Pixel coordinate grounding data:
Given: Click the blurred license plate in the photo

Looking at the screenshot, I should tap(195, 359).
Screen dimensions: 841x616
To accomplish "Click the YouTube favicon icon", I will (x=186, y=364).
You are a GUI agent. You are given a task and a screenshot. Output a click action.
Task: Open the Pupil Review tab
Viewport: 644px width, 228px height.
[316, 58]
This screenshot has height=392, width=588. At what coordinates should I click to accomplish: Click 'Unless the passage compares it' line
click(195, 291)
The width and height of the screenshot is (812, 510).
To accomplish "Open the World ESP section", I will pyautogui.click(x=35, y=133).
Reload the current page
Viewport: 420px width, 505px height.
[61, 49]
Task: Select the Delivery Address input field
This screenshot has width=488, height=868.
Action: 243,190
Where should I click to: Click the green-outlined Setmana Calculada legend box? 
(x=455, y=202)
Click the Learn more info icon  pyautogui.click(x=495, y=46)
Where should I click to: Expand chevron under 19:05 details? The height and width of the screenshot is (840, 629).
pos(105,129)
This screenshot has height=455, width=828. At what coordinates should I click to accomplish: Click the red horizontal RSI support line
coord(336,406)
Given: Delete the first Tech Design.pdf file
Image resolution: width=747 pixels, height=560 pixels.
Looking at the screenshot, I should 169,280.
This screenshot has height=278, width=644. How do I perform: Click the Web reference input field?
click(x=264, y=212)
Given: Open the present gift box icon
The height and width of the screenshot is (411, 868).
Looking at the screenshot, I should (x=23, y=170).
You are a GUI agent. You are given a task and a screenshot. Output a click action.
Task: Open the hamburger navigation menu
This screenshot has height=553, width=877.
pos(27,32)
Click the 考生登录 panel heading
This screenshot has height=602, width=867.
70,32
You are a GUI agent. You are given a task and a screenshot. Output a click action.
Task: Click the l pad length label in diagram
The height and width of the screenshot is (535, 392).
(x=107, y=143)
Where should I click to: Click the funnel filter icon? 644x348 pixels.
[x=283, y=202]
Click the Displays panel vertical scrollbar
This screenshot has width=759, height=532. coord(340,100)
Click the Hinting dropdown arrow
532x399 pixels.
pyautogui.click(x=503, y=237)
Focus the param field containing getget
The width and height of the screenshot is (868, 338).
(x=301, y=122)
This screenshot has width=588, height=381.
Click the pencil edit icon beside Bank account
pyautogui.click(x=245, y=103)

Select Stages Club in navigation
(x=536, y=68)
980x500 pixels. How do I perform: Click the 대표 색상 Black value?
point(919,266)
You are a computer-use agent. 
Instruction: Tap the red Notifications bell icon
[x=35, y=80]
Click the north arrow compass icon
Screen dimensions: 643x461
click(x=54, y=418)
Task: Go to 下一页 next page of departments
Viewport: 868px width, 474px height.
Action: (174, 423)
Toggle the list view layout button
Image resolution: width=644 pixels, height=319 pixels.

* **PROBLEM DESCRIPTION**
Reproduce exactly the section above that begins at the line containing "Where should I click to: Click the green-outlined" and ends at the line containing "Task: Open the hamburger navigation menu", leaving out all other lines.

* **OUTPUT FOR THIS EXERCISE**
Where should I click to: Click the green-outlined Setmana Calculada legend box? 
(x=455, y=202)
Click the Learn more info icon  pyautogui.click(x=495, y=46)
Where should I click to: Expand chevron under 19:05 details? The height and width of the screenshot is (840, 629).
pos(105,129)
This screenshot has height=455, width=828. At what coordinates should I click to accomplish: Click the red horizontal RSI support line
coord(336,406)
Given: Delete the first Tech Design.pdf file
Image resolution: width=747 pixels, height=560 pixels.
Looking at the screenshot, I should 169,280.
This screenshot has height=278, width=644. How do I perform: Click the Web reference input field?
click(x=264, y=212)
Given: Open the present gift box icon
The height and width of the screenshot is (411, 868).
Looking at the screenshot, I should (x=23, y=170).
You are a GUI agent. You are given a task and a screenshot. Output a click action.
Task: Open the hamburger navigation menu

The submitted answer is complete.